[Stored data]
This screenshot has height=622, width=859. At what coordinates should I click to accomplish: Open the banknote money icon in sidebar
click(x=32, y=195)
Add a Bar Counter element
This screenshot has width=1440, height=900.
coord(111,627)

▶ [To do]: Nothing in the records may change; write them out again in full.

▶ [Answer below]:
This screenshot has height=622, width=859. At what coordinates should I click to accomplish: Open the banknote money icon in sidebar
click(x=32, y=195)
Add a Bar Counter element
This screenshot has width=1440, height=900.
coord(111,627)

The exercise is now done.